Hungry to share, care

By Robin Harkey

When my children were little, one of my absolute favorite things to do with them was to read. Cuddled up on the couch, floor or bedroom, we would sit together for hours sifting through a mountain of literary adventures to look for another story to devour.

Out of the books, we were hungry to read; “Stone Soup” was at the top of the menu. In the story, a hungry traveler came upon a village filled with people who had food to share but were hesitant.

To get the villagers to give, the traveler brought out a large pot then filled it with water and a stone to make stone soup.
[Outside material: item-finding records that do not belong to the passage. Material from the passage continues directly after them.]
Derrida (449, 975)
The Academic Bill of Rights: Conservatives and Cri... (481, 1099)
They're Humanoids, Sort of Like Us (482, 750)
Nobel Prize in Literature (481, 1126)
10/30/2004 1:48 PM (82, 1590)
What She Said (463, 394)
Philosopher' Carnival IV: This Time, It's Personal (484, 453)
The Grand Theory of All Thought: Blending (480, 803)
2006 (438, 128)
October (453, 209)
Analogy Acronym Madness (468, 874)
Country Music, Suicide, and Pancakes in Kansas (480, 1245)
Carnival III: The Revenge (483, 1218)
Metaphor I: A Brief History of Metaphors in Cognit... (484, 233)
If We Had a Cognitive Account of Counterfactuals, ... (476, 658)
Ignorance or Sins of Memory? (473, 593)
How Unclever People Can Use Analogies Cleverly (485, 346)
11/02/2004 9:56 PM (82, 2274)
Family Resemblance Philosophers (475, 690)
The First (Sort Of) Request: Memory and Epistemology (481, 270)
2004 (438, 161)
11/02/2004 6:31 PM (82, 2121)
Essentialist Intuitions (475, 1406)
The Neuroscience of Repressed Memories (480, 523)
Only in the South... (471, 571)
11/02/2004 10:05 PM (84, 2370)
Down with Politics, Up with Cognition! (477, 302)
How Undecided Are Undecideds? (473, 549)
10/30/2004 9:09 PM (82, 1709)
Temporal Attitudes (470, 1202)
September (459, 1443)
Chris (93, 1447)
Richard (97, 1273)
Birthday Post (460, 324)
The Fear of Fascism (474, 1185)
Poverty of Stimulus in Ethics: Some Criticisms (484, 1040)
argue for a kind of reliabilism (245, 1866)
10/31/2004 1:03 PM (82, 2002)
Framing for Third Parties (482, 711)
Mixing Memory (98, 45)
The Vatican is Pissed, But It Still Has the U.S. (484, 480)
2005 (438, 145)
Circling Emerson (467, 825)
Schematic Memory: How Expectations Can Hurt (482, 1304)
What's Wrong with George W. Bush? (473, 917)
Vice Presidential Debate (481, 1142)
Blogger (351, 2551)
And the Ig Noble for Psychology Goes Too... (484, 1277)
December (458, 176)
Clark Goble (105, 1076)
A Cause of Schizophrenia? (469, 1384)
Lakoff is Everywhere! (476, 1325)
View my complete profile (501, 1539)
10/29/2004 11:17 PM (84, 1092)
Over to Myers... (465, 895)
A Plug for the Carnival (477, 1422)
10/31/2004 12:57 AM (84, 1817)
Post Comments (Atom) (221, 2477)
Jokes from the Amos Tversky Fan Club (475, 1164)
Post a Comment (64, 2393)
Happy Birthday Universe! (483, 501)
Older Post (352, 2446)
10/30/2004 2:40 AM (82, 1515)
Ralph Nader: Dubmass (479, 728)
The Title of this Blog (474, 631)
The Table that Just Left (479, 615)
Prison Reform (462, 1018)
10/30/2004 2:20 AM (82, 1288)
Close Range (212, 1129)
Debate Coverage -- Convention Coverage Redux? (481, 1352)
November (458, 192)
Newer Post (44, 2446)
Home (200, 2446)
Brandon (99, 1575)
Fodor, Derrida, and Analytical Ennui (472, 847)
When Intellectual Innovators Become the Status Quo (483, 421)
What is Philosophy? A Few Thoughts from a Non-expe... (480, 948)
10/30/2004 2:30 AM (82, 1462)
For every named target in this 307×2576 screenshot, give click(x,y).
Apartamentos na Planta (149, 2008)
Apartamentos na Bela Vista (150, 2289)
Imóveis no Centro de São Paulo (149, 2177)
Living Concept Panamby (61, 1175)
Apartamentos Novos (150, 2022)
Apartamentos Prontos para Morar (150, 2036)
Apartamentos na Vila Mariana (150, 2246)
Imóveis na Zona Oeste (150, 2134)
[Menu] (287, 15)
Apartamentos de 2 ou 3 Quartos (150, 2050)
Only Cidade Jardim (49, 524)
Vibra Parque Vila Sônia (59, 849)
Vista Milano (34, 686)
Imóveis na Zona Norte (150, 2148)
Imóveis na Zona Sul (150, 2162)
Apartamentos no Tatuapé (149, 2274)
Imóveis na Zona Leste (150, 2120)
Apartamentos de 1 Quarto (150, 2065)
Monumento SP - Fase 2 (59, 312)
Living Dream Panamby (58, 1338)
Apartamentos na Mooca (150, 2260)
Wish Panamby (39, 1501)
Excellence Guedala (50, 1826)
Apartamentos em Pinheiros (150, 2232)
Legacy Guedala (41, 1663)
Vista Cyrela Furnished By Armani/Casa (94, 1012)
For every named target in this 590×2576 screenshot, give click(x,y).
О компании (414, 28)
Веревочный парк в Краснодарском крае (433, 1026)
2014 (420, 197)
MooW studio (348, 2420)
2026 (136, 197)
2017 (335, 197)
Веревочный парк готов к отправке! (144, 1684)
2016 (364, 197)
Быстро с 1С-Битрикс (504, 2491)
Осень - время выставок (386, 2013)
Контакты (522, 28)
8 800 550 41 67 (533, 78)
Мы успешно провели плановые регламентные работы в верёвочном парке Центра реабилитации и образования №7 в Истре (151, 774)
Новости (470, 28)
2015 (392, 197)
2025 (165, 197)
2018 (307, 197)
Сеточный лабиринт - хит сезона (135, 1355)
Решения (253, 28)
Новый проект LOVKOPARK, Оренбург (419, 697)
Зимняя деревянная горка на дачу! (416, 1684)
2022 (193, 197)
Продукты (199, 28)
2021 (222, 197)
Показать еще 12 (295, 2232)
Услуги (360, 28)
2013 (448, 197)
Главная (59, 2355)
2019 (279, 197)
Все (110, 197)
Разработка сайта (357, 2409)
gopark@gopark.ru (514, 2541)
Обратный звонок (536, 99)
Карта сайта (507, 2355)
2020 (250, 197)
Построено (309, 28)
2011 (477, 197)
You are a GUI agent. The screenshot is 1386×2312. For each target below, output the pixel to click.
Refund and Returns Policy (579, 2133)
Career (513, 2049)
The traveler said he would be happy to share his delicious creation, but it would need more depth, more ingredients. Being creatures of hunger, one by one, the villagers emerged from their houses to drop in first a potato, then a carrot, turnips, beans, chicken and broth, salt then pepper. After some time of simmering, the traveler removes the stone, and together they enjoy the savory soup.

The moral of the story is that we all have something to share, and many times, we need others to help us see that we can. When we are generous, even small, seemingly insignificant gifts can fuel the hearts and minds of dreams here in our community. One such dream is for that of Shields Elementary kindergarten teacher, Mrs. Sandra Caltzonzin.

Sandra’s dream was fully funded by the Education Foundation back in August of 2019. Being a gardener at heart, Sandra describes how “now is a time when our families need fresh veggies in their diet and may not have the funds to purchase them.”

She started her project last semester using recycled lumber from her old garden at F.W. Gross to make the most of her grant funding. From those humble three planters, her garden grew to eight this semester as a result of her husband’s handy construction skills. With all this space, she has a bountiful harvest in the making to include zucchini, potatoes, squash, onions, tomatoes, cucumbers, bell peppers and okra.

In late April, parent Connie Valdez was her first recipient of produce. Connie shared, “We used the squash in chicken soup and the potatoes for mashed potatoes. It feels good knowing that the children planted what we are eating.

It’s also wonderful that the Foundation awarded the money to Mrs. Caltzonzin. We are grateful to her for doing this and teaching the children about gardening.”

Many more families are in line to receive these veggies. And with Mrs. Caltzonzin’s visits to the school garden twice or more per week to water, fertilize and pick, these families will continue to enjoy all this fresh nutrition.

Sandra anticipates the harvest to continue over the summer months, too.

So, are you hungry to share? We are, and we do. And with your help, we still can.